[Source]
********************
Grammar rules are a lot more fun to learn when bright colors, map-making, and cooperative games are part of the learning experience!

  • Grade 3
    Grade 4
    Grade 5
  • 30 Minutes or Less
  • Directions

    1. Share Ruth Heller’s parts of speech books with the class. Start with Merry-Go-Round: A Book About Nouns and Kites Sail High, which is about verbs.
    2. On dry-erase boards, write short, two-word sentences, using only a noun and a verb, with Crayola Dry-Erase Markers. Add a simple word, such as a or the to the beginning of the sentence to make a three-word sentence. Match nouns and verbs to make silly simple sentences, such as The ball bakes or A man skips.
    3. After exploring Heller's Mine, All Mine: A Book About Pronouns, substitute pronouns such as he, she, it, or they, for nouns. Add more verbs to make new sentences.
    4. A sentence diagram is like a map. To make a simple diagram, draw a horizontal line. Divide it with a vertical line down the middle. Nouns and pronouns are placed left of the vertical line, verbs on the right. Use dry-erase markers to diagram the sentences. Color code nouns and verbs, perhaps with black and red.
    5. Continue to read Ruth Heller books. Hairy, Scary, Ordinary: A Book About Adjectives and Many Luscious Lollipops introduce many fun words used to describe nouns. To add adjectives to a sentence diagram, draw diagonal lines under the noun. Try a green marker to write adjectives.
    6. Learn more about verbs by reading Up, Up and Away: A Book About Adverbs. Use a blue marker to add adverbs written on diagonal lines under the verbs on the sentence diagram. Fill the board with sentences and then erase to try new ones.
    7. Learn all about prepositions in Behind the Mask. Where would you put a preposition in a sentence diagram? Find out!
    8. As students' diagramming skills improve, have them work in small groups to diagram more complicated sentences. Take turns passing a dry-erase board around to group members. Each person places a word in the correct position on the diagram.
  • Standards

    LA: Read and comprehend literature, including stories, dramas, and poetry, in the grade level text complexity band proficiently, with scaffolding as needed at the high end of the range.

    LA: Write routinely over extended time frames (time for research, reflection, and revision) and shorter time frames (a single sitting or a day or two) for a range of discipline-specific tasks, purposes, and audiences.
********************
[Data]

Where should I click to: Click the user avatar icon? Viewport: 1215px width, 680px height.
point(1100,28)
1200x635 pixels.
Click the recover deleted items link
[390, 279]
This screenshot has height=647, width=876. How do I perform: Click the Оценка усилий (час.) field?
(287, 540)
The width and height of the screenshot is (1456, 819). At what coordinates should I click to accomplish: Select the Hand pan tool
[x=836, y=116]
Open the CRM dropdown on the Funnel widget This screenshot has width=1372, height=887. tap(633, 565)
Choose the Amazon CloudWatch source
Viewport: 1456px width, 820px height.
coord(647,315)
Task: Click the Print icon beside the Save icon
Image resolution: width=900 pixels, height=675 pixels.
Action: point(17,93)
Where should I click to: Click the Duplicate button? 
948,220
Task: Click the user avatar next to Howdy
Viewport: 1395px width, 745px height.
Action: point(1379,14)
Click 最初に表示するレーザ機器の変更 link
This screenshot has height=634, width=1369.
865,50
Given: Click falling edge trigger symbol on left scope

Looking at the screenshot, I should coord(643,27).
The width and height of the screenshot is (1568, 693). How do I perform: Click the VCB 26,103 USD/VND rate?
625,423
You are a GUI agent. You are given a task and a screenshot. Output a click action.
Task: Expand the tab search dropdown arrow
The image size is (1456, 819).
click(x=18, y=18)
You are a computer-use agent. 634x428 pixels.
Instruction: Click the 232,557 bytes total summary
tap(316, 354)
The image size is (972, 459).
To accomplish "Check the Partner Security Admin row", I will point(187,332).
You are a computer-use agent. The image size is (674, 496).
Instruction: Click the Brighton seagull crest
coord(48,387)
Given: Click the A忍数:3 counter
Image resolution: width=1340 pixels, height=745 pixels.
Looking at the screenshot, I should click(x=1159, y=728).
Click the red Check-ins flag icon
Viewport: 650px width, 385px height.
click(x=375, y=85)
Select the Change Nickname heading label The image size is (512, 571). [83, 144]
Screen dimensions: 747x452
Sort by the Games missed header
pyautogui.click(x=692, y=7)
********************
[Goal of the exercise] Continue the grammar lesson plan from where it stops.

[Result]
    LA: With guidance and support from peers and adults, develop and strengthen writing as needed by planning, revising, editing, rewriting, or trying a new approach.

    LA: Engage effectively in a range of collaborative discussions (one-on-one, in groups, and teacherled) with diverse partners on grade 5 topics and texts, building on others’ ideas and expressing their own clearly.

    VA: Know how the differences among visual characteristics and purposes of art in order to convey ideas.

  • Adaptations

    Encouarge students to read Fantastic! Wow! And Unread! A Book About Interjections and Conjunctions by Ruth Heller. Discuss with teammates what an interjection is. How have these phrases changed over time? Students use bright colors and bold, patterned letters to create an interjection poster. Display the poster in the classroom for quick reference. Using the interjection poster, students write short stories and include some of the interjections throughout their stories.

    Students work in small groups to create lists of favorite nouns, verbs, adjectives, and adverbs. Individually, students write these inside their writing folders. Students add new terms as they become familiar with them through academic and personal experiences. The writing folders are kept in student desks for quick reference when writing.

    Provide students with a list of simple sentences. Students work in small groups to improve the simple sentences with engaging modifiers. Students use the dry erase boards and markers to analyze the complexity of their original sentences.

    Students work in small groups to create original sentences. Swap sentences with another group and analyze the sentences using the sentence diagram.